**Selected extract**
★ ★ ★ ★

Secret shoppers sent out by Private Label Buyer have found very little in-store marketing for private label. To most of the magazine’s editorial board, this isn’t so surprising, reflecting an overreliance on national brands and their promotional funds as well as a general lack of support for store brands.

"Supermarkets are walking a fine line these days between driving sales in their own brands and promoting movement in national brands," said Carl Munyon, formerly vice president of corporate purchasing for Aldi. "The national brand promotional funding is in many cases too attractive for the supermarket to give up. Therefore, the private label does not get the in-store marketing that they would like to give it. Supermarkets should be doing in-store promotions of their own brands as part of a customer loyalty strategy … using a private brands marketing manager that focuses on key metrics for circular and in-store promotions of private brands could help drive improvement."

Craig Espelien, former vice president, business development, at Crossmark, a sales and marketing firm, believes that retailers typically heighten marketing efforts around private label during in the depths of a downturn but shift back toward national brands as the recession nears its end, partly induced by funds from tertiary or fringe brands trying to stay alive. Said Mr. Espelien, "This causes a loss of focus on the retailer’s PL, and a lost opportunity to establish their brand with a meaning that embraces price but goes beyond price."

James Rushing, a partner at Symphony Consulting, Symphony IRI Group, said in-store marketing is a huge opportunity, but retailers find it tough because of bottom-line pressure to keep marketing costs to a minimum.

★ ★ ★ ★

**Data extract**

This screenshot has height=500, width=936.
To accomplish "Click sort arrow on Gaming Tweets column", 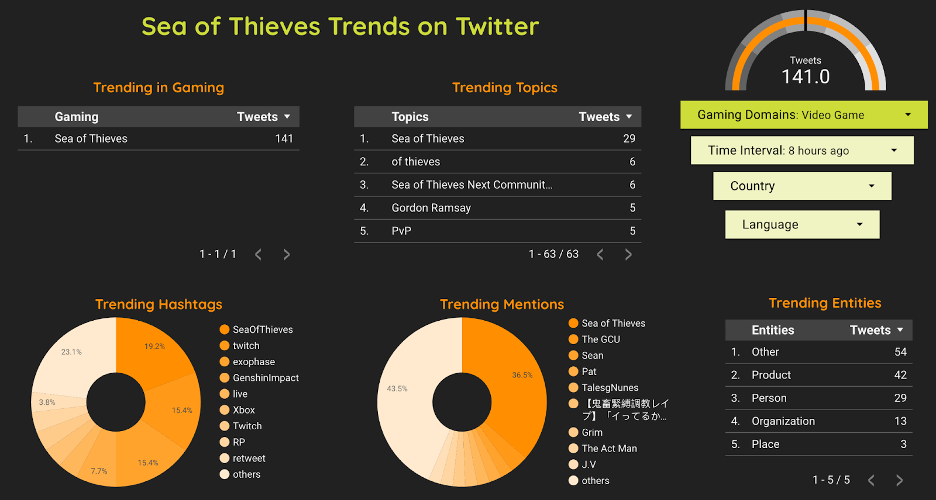I will 288,117.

★ ★ ★ ★

**To do**
(a) According to the private label excerpt, what position did Carl Munyon formerly hold?
(b) Continue the private label excerpt after its final sentence.

**Results for each task**
(a) Vice president of corporate purchasing for Aldi.

(b)
"Furthermore, it’s difficult for retailers to spend the resources on strategizing about marketing products at the same level as a CPG manufacturer," he added.  "I wouldn’t say it’s surprising, since it’s a bit of a foreign concept in the U.S. market. Retailers appear to struggle with measuring ROI, and, as a result, there’s less investment made. There are definitely opportunities to market, both in-store and out-of-store."

Going against the tide, Paul Osinski, senior vice president, commercial sales, with Salient Management Co., believes major retailers were adequately promoting their store brands.

"I believe the better retailers across the country support their brands in-store on a regular basis," said Mr. Osinski. "Remember that most decisions are still made at the point of purchase. If you have established your quality over time with your consumer, then your competitive pricing at the shelf is one of the strongest marketing messages you can make."

Discussion Questions: Are stores adequately supporting their private label brands with in-store marketing or are is it wiser to keep promotion spending at a minimum? What must they do to improve?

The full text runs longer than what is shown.